The first step is to create a short shell script called pypy-config. This tells the libvirt configure script where to find the PyPy include directory:
echo '#!/usr/bin/env bash' > $PWD/pypy-2.0-beta1/bin/pypy-config
echo "echo '-I$PWD/pypy-2.0-beta1/include/'" >> $PWD/pypy-2.0-beta1/bin/pypy-config
chmod 755 $PWD/pypy-2.0-beta1/bin/pypy-config
Next we download the libvirt dependencies and source:
sudo apt-get build-dep libvirt
apt-get source libvirt
Configure libvirt to build with PyPy:
cd libvirt-0.9.8
./configure --libdir=/usr/lib --prefix=/usr --sysconfdir=/etc --localstatedir=/var --with-python=`dirname $PWD`/pypy-2.0-beta1/bin/pypy
The lxc code seems to have trouble finding libnl. I suspect this could be fixed by passing --without-lxc
to configure above, but I manually fixed it in the Makefile:
sed -i 's/libvirt_lxc_CFLAGS = \\/libvirt_lxc_CFLAGS = $(LIBNL_CFLAGS) \\/' src/Makefile
The current version of PyPy doesn't support PyInstance_New. It looks like this patch adds support but it isn't in the beta, so we need to work around it by replacing the call with a call to PyEval_CallObject:
sed -i '1N;$!N;s/.*PyInstance_New.*\n.*\n.*/PyEval_CallObject(dom_class, pyobj_dom_args);/;P;D' python/libvirt-override.c
Now we should be able to build libvirt:
make
Devstack has already installed the libvirt binaries, so we just need the python libraries. Note that PyPy wants its .so files to have a .pypy-20.so extension, so we copy them in with the proper name and make them executable:
for a in `ls python/.libs/*.so`; do b=$(echo ../pypy-2.0-beta1/site-packages/$(basename $a) | sed s/.so/.pypy-20.so/); cp $a $b; chmod 755 $b; done
Next we copy the .py files:
cp python/libvirt.py ../pypy-2.0-beta1/site-packages/
cp python/libvirt_*.py ../pypy-2.0-beta1/site-packages/
Now that we've done all of the prep work, we can rerun the binaries using the PyPy versions:
killall screen
cd devstack
./rejoin_stack.sh
All of the normal nova commands should work with our shiny new PyPy install of nova.
Overall nova runs pretty well. Startup time is a bit slow, but that is expected with a JIT. I did get one crash in nova-conductor after leaving it running for a while:
RPython traceback:
File "pypy_jit_metainterp_compile.c", line 133, in force_now_1
File "pypy_jit_metainterp_compile.c", line 219, in ResumeGuardForcedDescr_save_data
Fatal RPython error: AssertionError
Aborted
This seems to be a crash in the PyPy compiler, which might be because we are running a beta version. I suspect it my hacky eventlet patching has exposed a bug, but perhaps some other library just isn't totally happy with PyPy yet.

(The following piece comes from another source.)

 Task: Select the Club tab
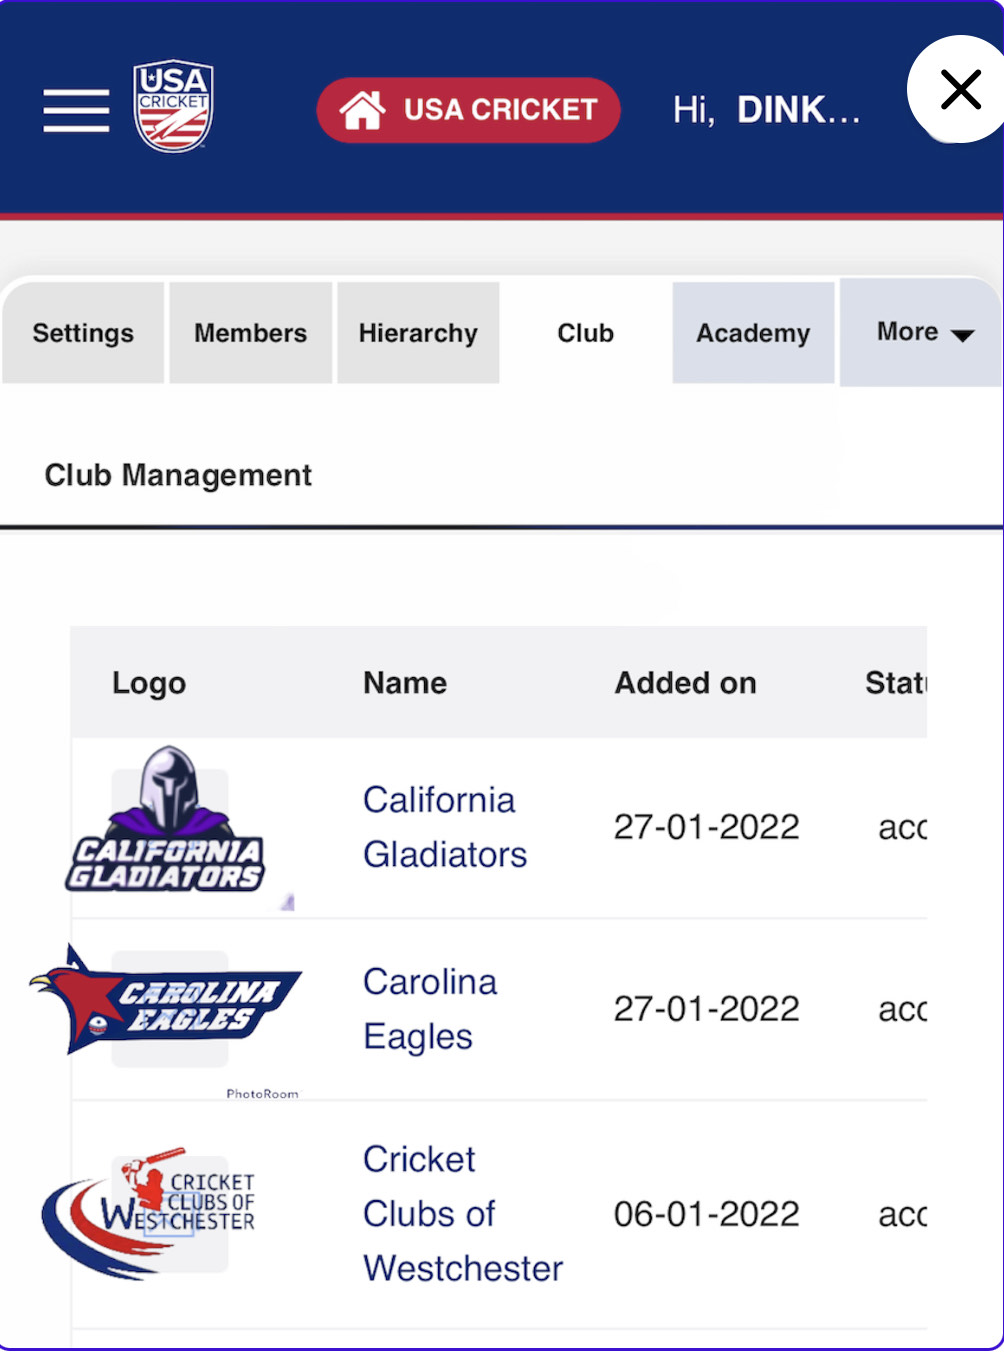coord(586,333)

UPDATE: Stackless support has issues in beta1 as mentioned on the PyPy site, so this crash should be gone by the time 2.0 final is out.
UPDATE: The current version of PyPy disables the JIT when eventlet is enabled. This is actively being worked on in a branch. I will detail my attempt to get the branch running in a future post.
Despite my experience with smaller projects, nova runs a bit more slowly with PyPy than with CPython. Specifically, simple API requests take about twice as long and complex operations like instance launch can take 33% longer (8 seconds in PyPy vs 6. seconds in CPython). I'm surprised; I expected a big speedup since a lot of our time is spent in python code (SQLALchemy I'm looking at you).
It is possible that the JIT benefits are being offset by slowdowns in c extensions. Or, perhaps eventlet's greenlet switches are preventing the JIT from optimizing effectively. It's hard to say without doing some in-depth profiling.
PyPy is on the cusp of being ready for real production applications like this. Based on my experience with other projects, I suspect that with some optimization effort we could see a performance benefit over the CPython version.
Some upstream fixes are clearly needed to eventlet, and PyPy might need a little longer to bake for stability reasons, but we should definitely keep our eye on PyPy as an option in the future.
hello, thank you very much for the write up! any updates on using recent pypy?